Massive study links mind-altering cat parasite to schizophrenia
More than 40 million people in the United States may be infected with the single-celled cat-borne parasite Toxoplasma gondii, according to the CDC. The infection typically occurs by eating or handling undercooked, contaminated meat or shellfish; drinking contaminated water; or accidentally swallowing the parasite through contact with cat feces. While very few infected individuals are known to experience the physiological symptoms associated with a Toxoplasma infection, new research led by the Copenhagen University Hospital in Denmark suggests the parasite may in fact be a “contributing causal factor for schizophrenia” in humans.
The beauty industry is getting a makeover—And animals aren’t involved
Back in 2015, L’Oréal announced that it was experimenting with printing human skin tissue on which to test its cosmetics. The French beauty giant—which owns Lancôme and Maybelline, among many other brands—was the first beauty conglomerate to announce such intentions. The same year, L’Oréal partnered with Organovo, a San Diego–based startup that designs and creates functional human tissues using bioprinting technology. These 3D-printed tissues, which could be a reality by 2020, mimic the form and function of native tissue in the body, and testing on them could signal a revolution in the world of cosmetics: animal-free testing.
Oregon woman high on her dog’s Xanax medication when she killed cyclist with car
An Oregon woman on trial this week for killing a cyclist in December 2017 reportedly had her dog’s Xanax medication in her system at the time of the collision. The Deschutes County District Attorney’s Office alleged on Monday that Shantel Lynn Witt, 42, had 10 other drugs in her body in addition to the Xanax on the day of the crash, and court papers state that she had been “impaired on her dog’s medication at the time of the crash.” Witt was charged with driving under the influence, three counts of reckless endangerment, reckless driving, and manslaughter in the first degree. The Xanax bottle found in her vehicle was labeled Lola, her dog’s name.
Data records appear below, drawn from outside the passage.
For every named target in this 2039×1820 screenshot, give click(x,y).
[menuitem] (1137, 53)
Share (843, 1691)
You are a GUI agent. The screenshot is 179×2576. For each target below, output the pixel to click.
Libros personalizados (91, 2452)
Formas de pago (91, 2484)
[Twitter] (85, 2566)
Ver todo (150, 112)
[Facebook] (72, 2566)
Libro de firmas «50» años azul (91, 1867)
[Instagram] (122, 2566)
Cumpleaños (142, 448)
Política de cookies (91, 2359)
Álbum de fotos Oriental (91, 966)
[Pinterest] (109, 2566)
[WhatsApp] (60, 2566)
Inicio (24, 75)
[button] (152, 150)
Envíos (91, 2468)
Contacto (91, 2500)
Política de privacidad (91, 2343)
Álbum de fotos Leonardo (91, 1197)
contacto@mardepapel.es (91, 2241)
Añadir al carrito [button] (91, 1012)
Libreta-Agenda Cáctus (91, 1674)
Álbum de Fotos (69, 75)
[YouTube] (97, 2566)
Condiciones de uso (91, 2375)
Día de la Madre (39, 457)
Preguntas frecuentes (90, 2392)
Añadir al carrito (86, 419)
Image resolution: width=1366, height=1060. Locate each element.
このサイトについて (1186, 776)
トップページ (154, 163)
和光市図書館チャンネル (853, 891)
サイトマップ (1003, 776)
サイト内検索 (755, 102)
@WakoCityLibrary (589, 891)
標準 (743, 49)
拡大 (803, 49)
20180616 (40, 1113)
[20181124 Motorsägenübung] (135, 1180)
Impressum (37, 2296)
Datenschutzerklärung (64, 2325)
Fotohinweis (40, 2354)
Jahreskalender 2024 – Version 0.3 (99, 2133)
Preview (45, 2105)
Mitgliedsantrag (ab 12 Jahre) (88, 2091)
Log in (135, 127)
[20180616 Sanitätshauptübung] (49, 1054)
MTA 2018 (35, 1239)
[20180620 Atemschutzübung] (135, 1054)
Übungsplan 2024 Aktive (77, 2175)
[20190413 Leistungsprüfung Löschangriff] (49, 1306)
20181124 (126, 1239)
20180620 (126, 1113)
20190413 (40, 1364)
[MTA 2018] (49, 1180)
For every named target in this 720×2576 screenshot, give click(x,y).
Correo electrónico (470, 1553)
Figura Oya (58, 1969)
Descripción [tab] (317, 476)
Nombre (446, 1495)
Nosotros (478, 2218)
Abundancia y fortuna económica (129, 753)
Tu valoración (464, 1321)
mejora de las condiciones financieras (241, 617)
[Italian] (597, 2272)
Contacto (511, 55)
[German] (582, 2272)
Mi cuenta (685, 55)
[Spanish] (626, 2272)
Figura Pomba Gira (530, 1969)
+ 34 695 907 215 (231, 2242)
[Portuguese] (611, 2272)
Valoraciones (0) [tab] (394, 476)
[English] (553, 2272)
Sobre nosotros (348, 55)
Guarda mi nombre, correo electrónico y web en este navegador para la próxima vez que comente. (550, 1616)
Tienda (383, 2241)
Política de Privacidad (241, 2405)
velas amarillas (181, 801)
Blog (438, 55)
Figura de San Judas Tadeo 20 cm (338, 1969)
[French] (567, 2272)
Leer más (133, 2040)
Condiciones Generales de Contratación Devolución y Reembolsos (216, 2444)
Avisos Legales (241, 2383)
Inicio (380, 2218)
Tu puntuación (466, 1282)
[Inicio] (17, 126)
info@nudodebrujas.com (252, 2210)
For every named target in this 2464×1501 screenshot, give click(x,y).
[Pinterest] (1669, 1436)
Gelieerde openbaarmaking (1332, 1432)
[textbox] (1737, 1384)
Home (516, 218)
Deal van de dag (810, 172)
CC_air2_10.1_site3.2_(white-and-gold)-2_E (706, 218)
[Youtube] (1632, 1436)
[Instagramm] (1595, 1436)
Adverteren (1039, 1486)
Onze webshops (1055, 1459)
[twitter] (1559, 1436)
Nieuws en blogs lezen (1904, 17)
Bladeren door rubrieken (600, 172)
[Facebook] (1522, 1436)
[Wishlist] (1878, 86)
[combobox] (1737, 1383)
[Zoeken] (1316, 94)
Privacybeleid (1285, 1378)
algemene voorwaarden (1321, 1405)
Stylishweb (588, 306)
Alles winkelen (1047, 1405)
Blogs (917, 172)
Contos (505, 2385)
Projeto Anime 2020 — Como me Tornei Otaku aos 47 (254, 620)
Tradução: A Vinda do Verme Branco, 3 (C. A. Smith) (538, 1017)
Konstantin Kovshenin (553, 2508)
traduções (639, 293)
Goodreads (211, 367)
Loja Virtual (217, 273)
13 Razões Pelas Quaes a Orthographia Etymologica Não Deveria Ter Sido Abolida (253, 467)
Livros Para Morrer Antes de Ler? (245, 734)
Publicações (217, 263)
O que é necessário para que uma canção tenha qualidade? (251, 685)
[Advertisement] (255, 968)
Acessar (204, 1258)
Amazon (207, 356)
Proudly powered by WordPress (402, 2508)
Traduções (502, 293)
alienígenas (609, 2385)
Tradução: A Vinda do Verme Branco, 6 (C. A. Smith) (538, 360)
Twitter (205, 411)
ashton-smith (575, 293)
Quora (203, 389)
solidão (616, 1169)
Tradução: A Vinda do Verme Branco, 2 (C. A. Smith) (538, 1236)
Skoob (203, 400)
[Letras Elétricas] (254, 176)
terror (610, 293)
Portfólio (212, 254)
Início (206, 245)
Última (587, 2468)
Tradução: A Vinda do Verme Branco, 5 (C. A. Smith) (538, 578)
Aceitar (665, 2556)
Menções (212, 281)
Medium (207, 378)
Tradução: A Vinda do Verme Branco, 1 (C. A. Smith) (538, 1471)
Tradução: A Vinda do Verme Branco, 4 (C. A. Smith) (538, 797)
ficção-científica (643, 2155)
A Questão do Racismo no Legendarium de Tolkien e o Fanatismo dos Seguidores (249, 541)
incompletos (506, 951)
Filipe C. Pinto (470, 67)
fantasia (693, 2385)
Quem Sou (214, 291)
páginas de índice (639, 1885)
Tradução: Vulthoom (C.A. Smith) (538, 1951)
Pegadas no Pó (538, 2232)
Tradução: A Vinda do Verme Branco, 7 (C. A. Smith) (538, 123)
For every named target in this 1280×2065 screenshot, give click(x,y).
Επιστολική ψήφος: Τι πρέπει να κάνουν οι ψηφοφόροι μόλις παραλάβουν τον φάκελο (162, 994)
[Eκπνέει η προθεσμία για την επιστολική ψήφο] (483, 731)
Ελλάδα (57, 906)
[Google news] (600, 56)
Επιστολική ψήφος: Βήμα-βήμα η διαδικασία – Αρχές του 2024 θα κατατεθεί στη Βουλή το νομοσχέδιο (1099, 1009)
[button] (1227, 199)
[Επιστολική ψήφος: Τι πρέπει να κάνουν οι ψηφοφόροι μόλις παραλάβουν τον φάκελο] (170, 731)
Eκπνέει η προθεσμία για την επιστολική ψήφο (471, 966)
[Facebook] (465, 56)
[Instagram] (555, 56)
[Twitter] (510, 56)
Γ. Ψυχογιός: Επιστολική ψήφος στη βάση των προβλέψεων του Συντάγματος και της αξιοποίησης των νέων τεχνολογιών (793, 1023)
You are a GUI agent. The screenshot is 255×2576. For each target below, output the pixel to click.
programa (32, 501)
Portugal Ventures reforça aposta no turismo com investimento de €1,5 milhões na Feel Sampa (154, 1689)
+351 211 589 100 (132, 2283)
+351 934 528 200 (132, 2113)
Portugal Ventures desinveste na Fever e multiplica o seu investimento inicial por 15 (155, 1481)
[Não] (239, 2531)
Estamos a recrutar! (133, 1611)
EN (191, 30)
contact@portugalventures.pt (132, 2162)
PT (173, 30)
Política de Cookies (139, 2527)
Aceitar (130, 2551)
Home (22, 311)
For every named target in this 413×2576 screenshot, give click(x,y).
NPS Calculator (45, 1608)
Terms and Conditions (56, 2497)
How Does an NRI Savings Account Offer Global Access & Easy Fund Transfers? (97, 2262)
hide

Family thinks dog cremains not their dog’s
A Las Vegas family says they are left with lingering doubts about the cremated remains of their beloved dog after they discovered a series of suspicious signs that the remains may not be his. Brent Golden said it all started when Duke, his nine-year-old Doberman pinscher, collapsed earlier this month after dying of an apparent heart attack. After the family said their goodbyes to Duke, their veterinarian used La Paloma Funeral Services in Henderson, Nevada, for the cremation service. Exactly one week later, Golden picked up the remains, brought them home, and quickly realized there was an issue. “The first thing my wife noticed was the black fur,” said Golden. “[Duke was] brown and tan.”